Hospitals using the same CPOE product to process the same orders achieved different scores, the developers of the tool reported in the April 2010 issue of Health Affairs. Some 13 hospitals using the same vendor’s product, for example, achieved scores ranging from roughly 10% to about 74% out of a possible 100%.
Preference for alerts.Northwestern Memorial Hospital, in Chicago, was declared a top urban hospital by Leapfrog in 2008 and 2009.
The organization has not announced the top hospitals for 2010.
Anne M. Bobb, Northwestern’s clinical informatics pharmacist, said she helped set up the hospital’s CPOE system for the 2010 test and sat with the physician as he entered the orders.
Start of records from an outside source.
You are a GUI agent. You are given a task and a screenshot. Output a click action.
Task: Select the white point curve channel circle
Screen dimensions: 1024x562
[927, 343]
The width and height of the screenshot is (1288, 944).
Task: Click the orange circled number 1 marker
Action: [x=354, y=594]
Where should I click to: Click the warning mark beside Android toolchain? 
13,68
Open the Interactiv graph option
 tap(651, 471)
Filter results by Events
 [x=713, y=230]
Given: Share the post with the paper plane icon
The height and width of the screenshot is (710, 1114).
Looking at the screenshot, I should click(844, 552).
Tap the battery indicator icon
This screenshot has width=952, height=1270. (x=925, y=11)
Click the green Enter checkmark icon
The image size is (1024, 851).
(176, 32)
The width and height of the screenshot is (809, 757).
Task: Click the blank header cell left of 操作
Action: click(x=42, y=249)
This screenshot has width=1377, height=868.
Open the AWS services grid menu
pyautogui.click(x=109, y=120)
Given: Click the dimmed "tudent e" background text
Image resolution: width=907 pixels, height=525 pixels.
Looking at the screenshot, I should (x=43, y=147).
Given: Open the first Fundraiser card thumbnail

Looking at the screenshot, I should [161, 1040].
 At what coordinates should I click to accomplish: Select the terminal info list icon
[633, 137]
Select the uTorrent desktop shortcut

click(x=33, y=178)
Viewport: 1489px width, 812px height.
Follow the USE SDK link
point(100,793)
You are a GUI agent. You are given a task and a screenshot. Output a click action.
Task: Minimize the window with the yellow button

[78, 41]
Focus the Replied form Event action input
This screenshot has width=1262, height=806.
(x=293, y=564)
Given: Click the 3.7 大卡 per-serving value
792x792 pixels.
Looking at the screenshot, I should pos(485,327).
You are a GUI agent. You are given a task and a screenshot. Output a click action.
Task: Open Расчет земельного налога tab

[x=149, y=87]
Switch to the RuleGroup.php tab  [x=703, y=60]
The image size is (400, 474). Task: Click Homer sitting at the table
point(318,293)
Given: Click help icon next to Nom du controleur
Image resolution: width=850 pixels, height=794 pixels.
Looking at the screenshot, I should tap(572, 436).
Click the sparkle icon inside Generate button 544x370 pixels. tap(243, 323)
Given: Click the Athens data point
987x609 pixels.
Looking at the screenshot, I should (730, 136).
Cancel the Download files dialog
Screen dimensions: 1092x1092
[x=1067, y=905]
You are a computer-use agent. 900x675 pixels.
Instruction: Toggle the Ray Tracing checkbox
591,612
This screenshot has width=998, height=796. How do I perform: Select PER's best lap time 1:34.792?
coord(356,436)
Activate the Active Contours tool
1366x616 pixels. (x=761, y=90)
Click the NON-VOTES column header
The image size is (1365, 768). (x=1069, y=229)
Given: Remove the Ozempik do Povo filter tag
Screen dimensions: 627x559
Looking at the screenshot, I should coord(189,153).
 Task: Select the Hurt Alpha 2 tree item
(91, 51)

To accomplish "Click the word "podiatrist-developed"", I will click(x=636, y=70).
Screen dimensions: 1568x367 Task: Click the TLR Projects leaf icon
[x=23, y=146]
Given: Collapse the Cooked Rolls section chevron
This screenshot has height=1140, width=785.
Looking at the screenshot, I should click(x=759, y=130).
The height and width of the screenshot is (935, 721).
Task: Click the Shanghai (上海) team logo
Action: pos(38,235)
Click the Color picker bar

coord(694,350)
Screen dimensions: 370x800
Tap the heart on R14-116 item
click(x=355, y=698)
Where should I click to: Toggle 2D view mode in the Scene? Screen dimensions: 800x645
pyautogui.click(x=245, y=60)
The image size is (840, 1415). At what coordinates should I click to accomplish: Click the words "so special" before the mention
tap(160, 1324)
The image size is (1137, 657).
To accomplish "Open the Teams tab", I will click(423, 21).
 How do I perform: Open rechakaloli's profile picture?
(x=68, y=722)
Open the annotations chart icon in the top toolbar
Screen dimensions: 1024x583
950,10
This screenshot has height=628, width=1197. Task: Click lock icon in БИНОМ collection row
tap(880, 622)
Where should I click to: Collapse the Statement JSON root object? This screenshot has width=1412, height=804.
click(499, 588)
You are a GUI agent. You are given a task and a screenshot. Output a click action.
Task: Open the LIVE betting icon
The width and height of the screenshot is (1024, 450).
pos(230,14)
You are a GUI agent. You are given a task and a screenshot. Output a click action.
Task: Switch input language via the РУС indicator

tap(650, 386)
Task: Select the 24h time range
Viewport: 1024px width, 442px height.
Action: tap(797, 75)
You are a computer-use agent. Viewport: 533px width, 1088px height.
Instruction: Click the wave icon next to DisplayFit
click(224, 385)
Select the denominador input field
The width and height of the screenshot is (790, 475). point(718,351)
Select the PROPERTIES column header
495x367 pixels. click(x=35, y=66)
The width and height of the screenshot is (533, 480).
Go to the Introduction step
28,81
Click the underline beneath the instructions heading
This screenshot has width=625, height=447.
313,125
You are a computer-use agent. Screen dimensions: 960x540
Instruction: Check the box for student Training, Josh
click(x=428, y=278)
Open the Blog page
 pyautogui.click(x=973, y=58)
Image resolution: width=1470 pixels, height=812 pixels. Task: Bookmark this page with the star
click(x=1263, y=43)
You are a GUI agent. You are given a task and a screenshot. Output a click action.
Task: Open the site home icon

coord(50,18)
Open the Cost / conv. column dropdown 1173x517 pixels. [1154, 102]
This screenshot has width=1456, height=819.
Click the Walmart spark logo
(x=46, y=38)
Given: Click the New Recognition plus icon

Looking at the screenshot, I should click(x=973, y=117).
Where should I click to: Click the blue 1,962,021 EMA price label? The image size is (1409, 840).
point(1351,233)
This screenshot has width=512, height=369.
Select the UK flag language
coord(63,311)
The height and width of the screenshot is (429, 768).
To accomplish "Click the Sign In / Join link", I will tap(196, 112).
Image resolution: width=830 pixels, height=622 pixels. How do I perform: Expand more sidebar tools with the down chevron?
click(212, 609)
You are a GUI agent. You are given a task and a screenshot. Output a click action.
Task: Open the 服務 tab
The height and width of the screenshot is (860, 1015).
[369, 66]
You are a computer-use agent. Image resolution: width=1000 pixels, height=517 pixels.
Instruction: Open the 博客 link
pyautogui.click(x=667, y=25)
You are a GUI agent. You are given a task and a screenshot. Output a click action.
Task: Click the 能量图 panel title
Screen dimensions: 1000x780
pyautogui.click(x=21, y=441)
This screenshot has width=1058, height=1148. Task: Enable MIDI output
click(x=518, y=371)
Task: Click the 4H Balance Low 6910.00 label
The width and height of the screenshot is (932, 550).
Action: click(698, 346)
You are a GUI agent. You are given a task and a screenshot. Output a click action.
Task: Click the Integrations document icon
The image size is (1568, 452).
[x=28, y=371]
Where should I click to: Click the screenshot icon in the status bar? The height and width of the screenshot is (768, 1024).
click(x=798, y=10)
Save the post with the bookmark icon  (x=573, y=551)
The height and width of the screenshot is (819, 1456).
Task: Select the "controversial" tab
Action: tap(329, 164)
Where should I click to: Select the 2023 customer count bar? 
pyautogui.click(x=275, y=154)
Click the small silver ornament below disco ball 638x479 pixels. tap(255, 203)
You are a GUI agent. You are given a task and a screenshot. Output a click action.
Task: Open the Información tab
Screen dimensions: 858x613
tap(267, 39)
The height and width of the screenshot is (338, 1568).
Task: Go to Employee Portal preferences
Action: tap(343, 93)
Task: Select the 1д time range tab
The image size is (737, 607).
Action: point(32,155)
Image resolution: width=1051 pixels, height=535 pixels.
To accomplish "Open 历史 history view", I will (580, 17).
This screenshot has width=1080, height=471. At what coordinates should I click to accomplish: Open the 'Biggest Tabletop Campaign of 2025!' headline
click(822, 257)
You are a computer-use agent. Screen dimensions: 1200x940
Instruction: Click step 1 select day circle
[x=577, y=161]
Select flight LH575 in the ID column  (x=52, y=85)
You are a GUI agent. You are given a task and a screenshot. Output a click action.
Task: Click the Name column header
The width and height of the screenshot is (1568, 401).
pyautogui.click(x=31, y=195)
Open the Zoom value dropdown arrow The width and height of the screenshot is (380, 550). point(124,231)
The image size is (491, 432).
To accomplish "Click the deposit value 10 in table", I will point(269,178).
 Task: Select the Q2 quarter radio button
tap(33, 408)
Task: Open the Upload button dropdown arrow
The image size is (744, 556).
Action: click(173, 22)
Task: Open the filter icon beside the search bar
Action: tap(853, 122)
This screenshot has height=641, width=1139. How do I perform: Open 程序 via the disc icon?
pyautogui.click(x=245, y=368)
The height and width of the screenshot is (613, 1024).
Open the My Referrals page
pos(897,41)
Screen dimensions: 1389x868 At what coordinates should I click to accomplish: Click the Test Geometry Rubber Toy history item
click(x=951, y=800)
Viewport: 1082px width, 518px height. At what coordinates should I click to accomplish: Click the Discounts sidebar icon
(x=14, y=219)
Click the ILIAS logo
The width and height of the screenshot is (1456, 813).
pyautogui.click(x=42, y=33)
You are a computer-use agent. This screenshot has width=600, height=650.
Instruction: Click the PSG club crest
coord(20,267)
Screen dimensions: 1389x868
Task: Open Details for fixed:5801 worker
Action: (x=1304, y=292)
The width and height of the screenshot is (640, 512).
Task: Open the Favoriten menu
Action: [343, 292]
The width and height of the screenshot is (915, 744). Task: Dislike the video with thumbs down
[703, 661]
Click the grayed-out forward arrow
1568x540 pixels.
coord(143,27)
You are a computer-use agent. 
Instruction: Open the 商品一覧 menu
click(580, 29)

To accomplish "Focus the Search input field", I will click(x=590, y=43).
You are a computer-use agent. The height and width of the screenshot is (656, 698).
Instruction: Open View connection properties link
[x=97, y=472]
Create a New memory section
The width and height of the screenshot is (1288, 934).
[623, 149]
“I support the idea of testing your CPOE system to identify medication orders that can lead to patient harm,” Bobb said. “I think it’s a great idea.”
Part of CPOE system maintenance, she said, is the continual addition of clinical decision support, coupled with confirmatory tests, to avoid errors.
But Leapfrog’s tool tests CPOE systems only for decision support in the form of alerts, she said.
Decision support in the form of standard order sets—for example, when a prescriber enters an order for gentamicin therapy the system prompts the prescriber to order a gentamicin serum-level measurement as well—is not evaluated by the tool, Bobb said.
And, unfortunately, she said, the tool has not changed with time.
“There are drugs on there that have been removed from the market in the United States,” she said.
For that situation and others in which the tool’s medication order cannot be entered exactly as specified, Bobb said a hospital reports the drug as not being on the formulary.
The downside, she said, is that the tool does not provide replacements for orders of nonformulary drugs. Thus the hospital has fewer testable orders.
In the 2010 test, Northwestern received three different orders in the medication-checking category “Contraindicated Route of Administration,” but the testing physician could not enter any of them, Bobb said.
Northwestern’s CPOE system, she said, does not permit prescribers to order certain medications for administration by obviously unsafe routes. For example, the system does not accept orders to administer enoxaparin sodium by i.m. injection.
“We’ve engineered that [safety problem] out of the system, which arguably is safer than just giving an alert about it,” Bobb said. “And we got no credit for meeting that category because all those test questions were thrown out, so it actually hurt us to design a safer system.”
One of the criteria for being a top hospital in an urban setting in 2009 was fully meeting the standards for implementing a CPOE system and passing Leapfrog’s test.
To pass the test, a hospital’s CPOE system had to catch at least 50% of the potential problem orders in 6 or more of 11 medication-checking categories, 2 of which had to be allergies and drug–drug interactions. The system also had to have a score of at least 25% on the checks for false positives.
Leapfrog typically announces the top hospitals each year in September–December.